**WHAT TO PRODUCE**
Please copy, word for word, the line holding "Image resolution: width=258" and each line that follows it through the end of the entries, omitting any pictures.

[Collected data entries]
--- START ---

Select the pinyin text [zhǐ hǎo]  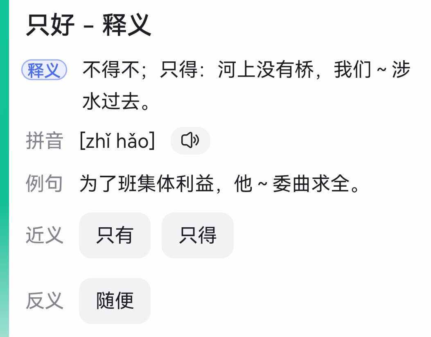pos(117,141)
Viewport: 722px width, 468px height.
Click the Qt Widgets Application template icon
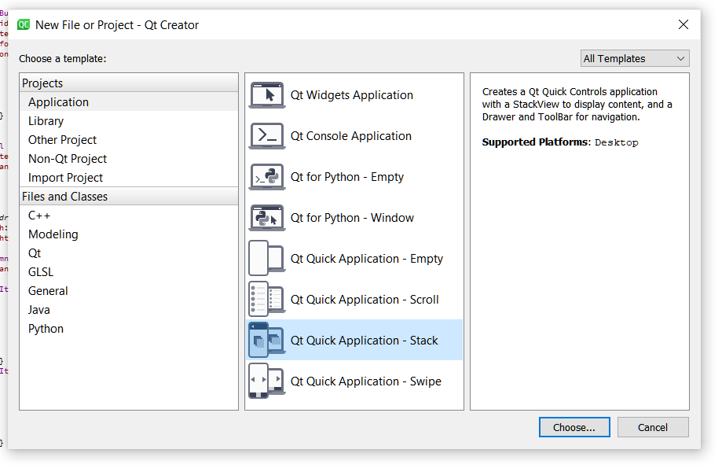pos(267,95)
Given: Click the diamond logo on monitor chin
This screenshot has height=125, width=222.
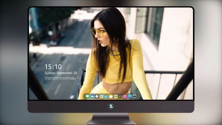Looking at the screenshot, I should (111, 107).
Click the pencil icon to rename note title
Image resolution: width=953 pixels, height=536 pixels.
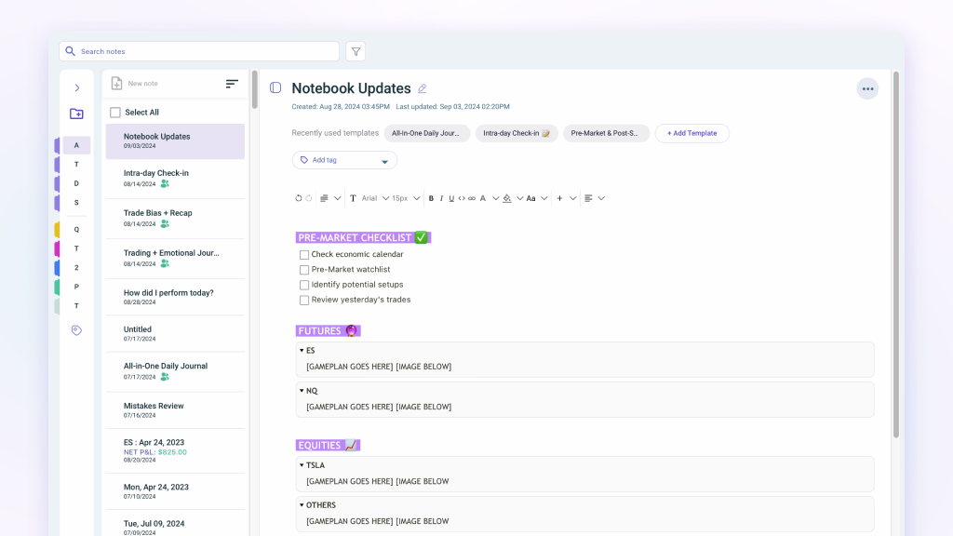click(422, 89)
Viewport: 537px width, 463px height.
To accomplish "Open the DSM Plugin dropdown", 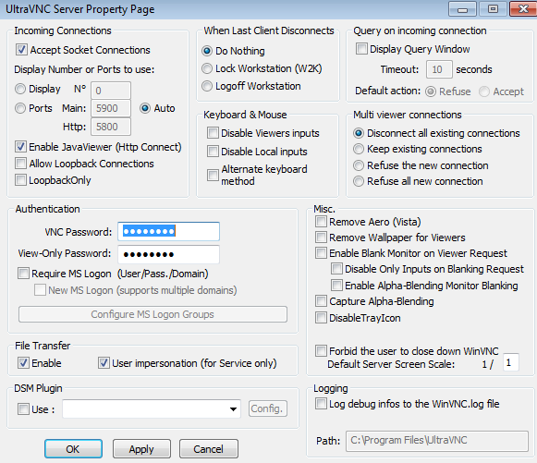I will click(x=152, y=408).
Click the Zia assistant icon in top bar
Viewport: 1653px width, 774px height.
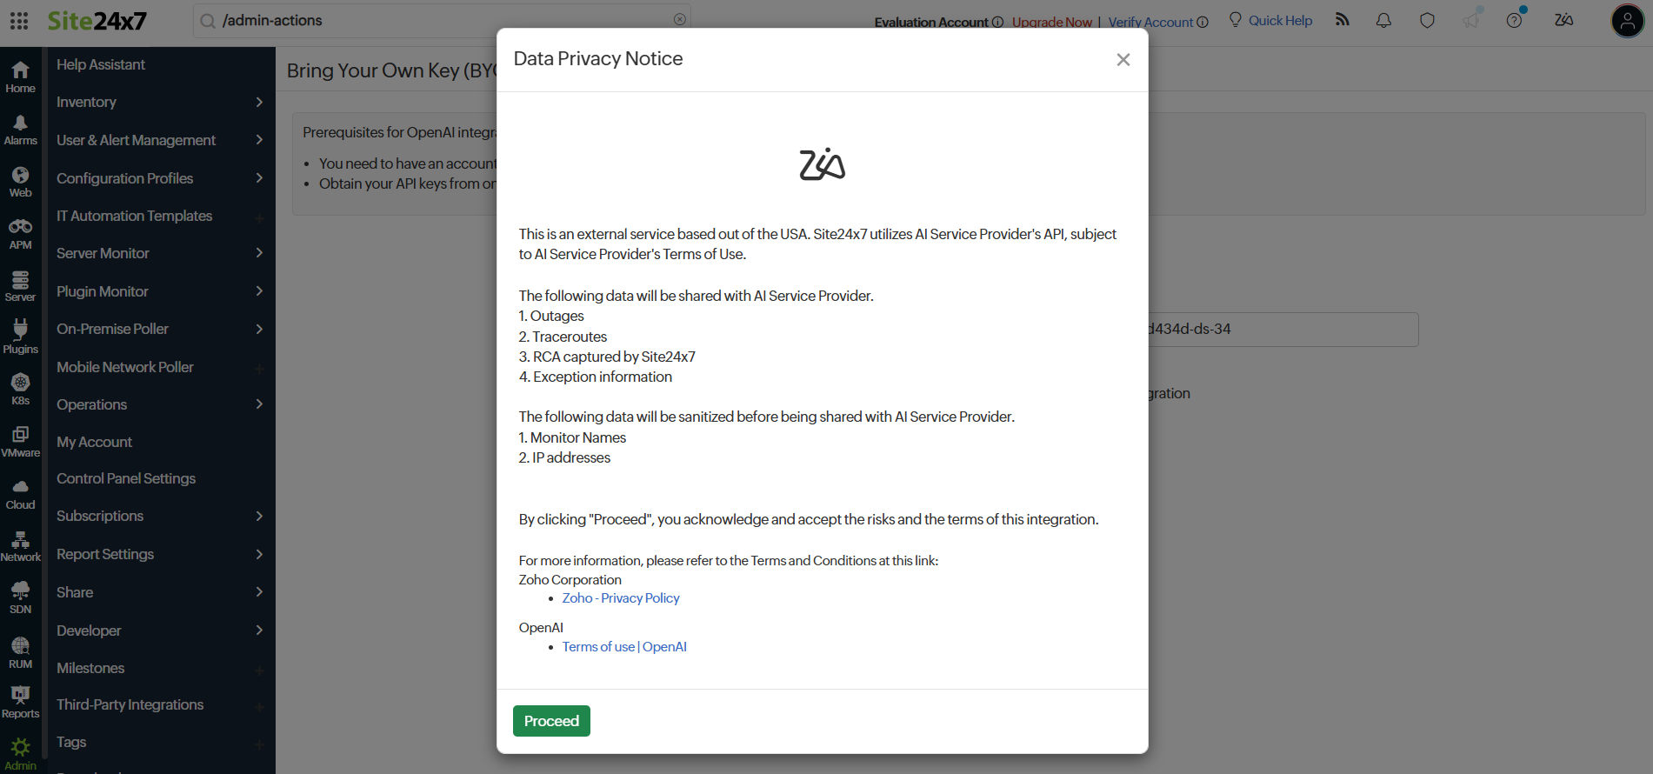point(1563,20)
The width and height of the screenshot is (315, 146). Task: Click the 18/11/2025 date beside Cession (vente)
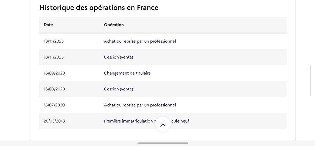point(54,57)
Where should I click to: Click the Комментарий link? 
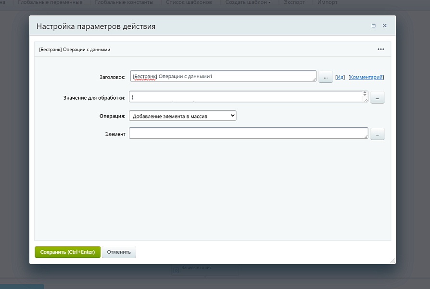(366, 77)
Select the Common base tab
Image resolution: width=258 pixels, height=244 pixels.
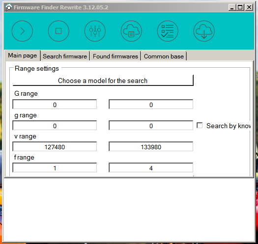[x=164, y=56]
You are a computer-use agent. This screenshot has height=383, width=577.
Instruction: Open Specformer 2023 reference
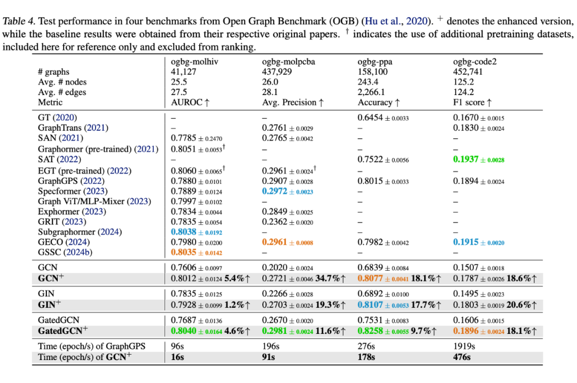coord(95,191)
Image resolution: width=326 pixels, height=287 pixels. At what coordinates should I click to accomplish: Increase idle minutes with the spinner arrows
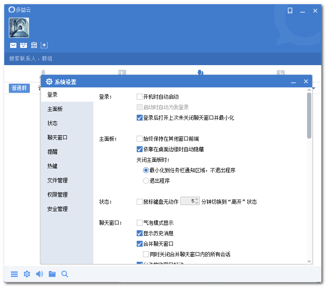tap(197, 200)
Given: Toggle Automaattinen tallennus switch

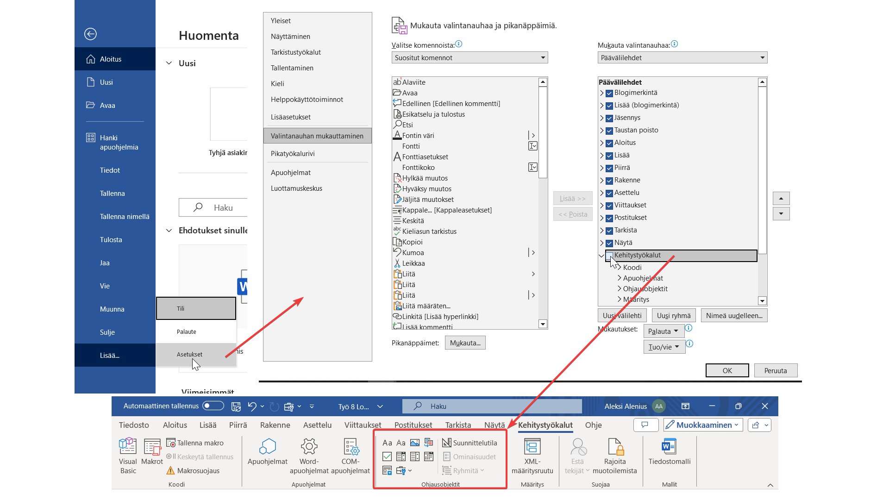Looking at the screenshot, I should (213, 406).
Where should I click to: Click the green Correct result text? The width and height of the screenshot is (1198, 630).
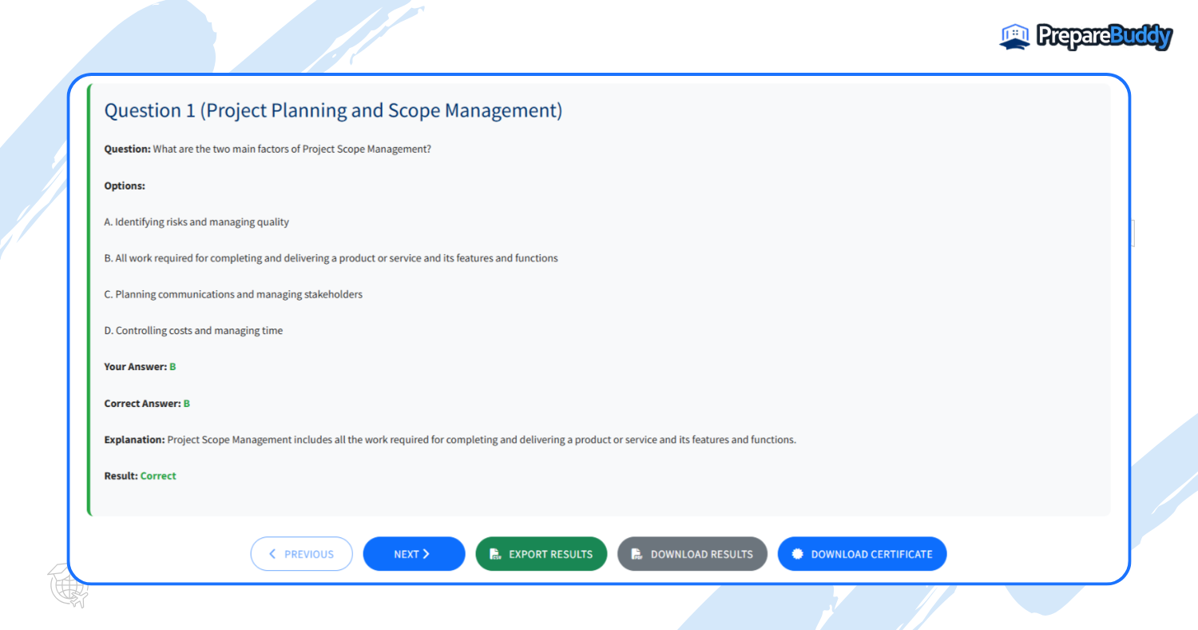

--- END ---

**FINISHED EXERCISE**
Image resolution: width=258 pixels, height=244 pixels.
[x=164, y=56]
You are a computer-use agent. This screenshot has height=383, width=577.
Instruction: Open Specformer 2023 reference
coord(95,191)
Image resolution: width=326 pixels, height=287 pixels. At what coordinates should I click to accomplish: Increase idle minutes with the spinner arrows
tap(197, 200)
Given: Toggle Automaattinen tallennus switch

Looking at the screenshot, I should (213, 406).
Where should I click to: Click the green Correct result text? The width and height of the screenshot is (1198, 630).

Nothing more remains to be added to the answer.